◆ **Exercise goal**
Having located "Task: Click the Molluscs label" in the listing below, write out its line and every following line exactly, last line included, without the pictures.

◆ **Excerpted records**
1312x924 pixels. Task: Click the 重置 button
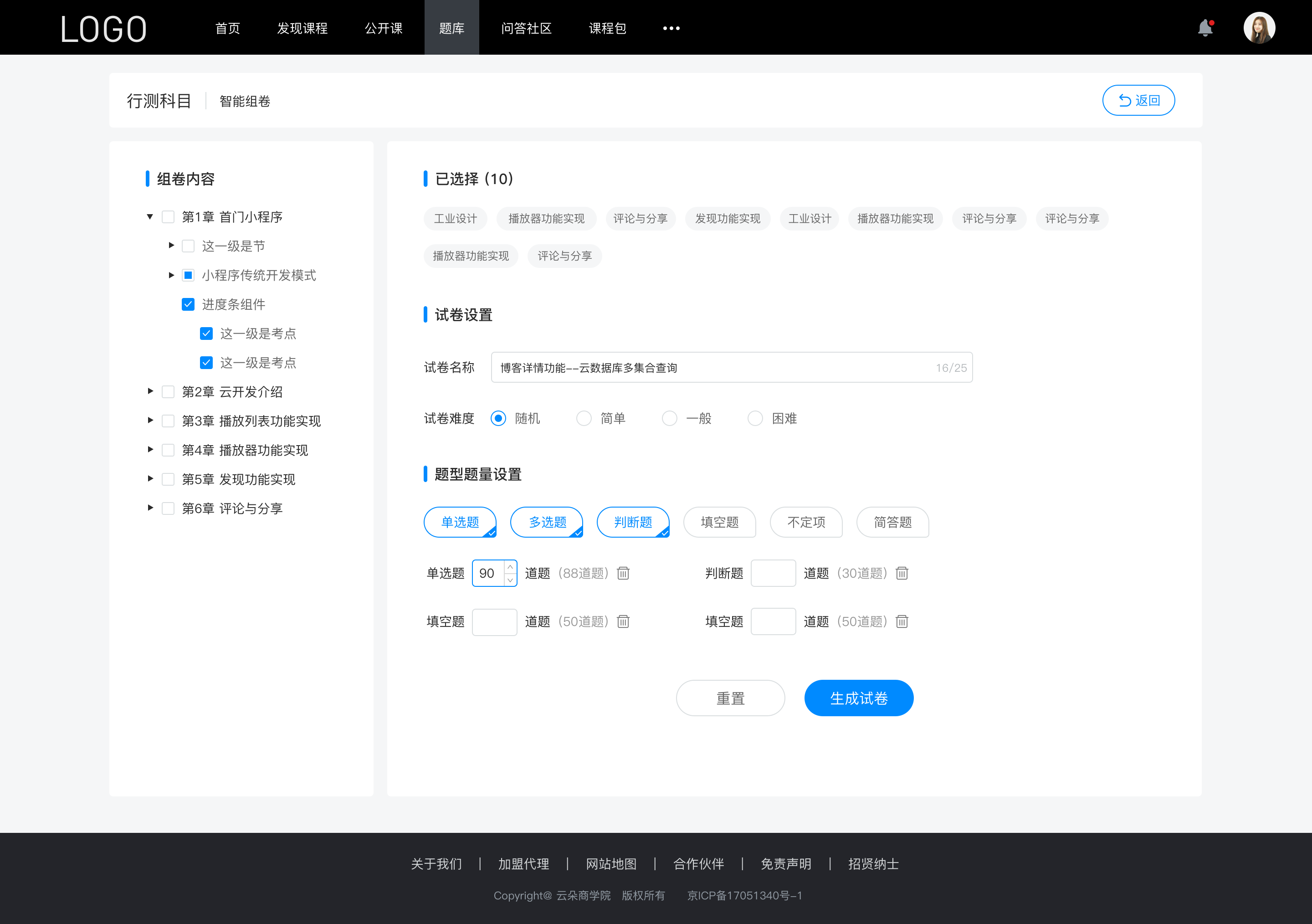(730, 698)
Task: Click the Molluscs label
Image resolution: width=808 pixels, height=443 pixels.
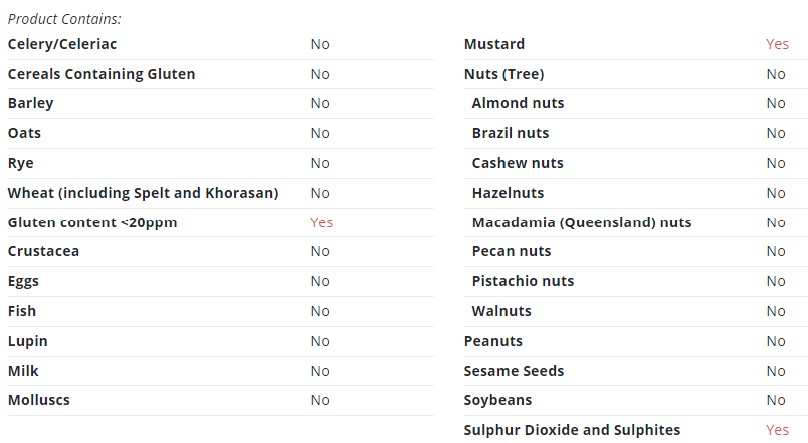Action: click(x=39, y=400)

◆ **Result for this task**
Task: Click the Molluscs label
Image resolution: width=808 pixels, height=443 pixels.
Action: click(x=39, y=400)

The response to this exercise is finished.